Bass Ballet in the Cypress Shadows
When Dawn Whispers to the Reeds
The alarm never stood a chance. By 4:17 AM, my fingers were already tracing the familiar grooves of my spinning reel in the darkness. Moonlight bled through the blinds, painting stripes on my tackle box as I packed extra frog lures – the ones Martha swore looked 'too ridiculous to catch anything.'
Spanish moss hung limp in the predawn stillness when I poled the skiff into the cypress grove. The water here smelled different at first light, carrying a metallic tang that made my sunburnt neck prickle. Three casts with a topwater plug sent concentric rings dancing across the glassy surface. Nothing. Not even the usual bluegill nibbles.
'Should've brought the jigs,' I muttered, watching a gar's armored back break the surface twenty yards east. The third coffee from my thermos tasted like regret. Just as I reached for a soft plastic worm, the submerged lily pads to my west erupted in a silver spray. Not the lazy pop of a turtle – this was the violent thrash of something big chasing breakfast.

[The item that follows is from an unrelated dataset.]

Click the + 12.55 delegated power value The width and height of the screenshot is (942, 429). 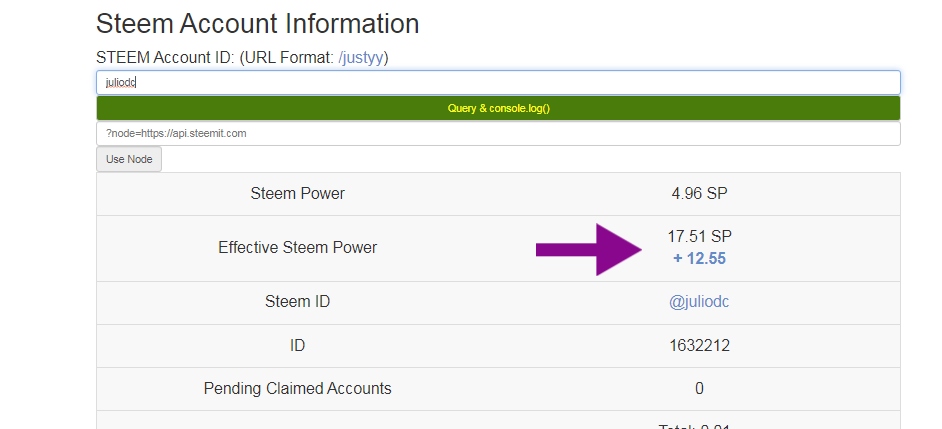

My Senko rig hit the water with a whisper. Two twitches. The line went taut so fast it burned my index finger. The rod arched like a willow branch in a hurricane, drag screaming a high-C aria. For six glorious minutes, the world narrowed to singing braid and the musk of disturbed marsh mud.
When I finally cradled the 8-pound bass, its gills flared crimson against the first gold streaks of sunrise. The fish kicked free before I could measure it, leaving me soaked and grinning like a fool. Somewhere in the mist, I heard Martha laughing.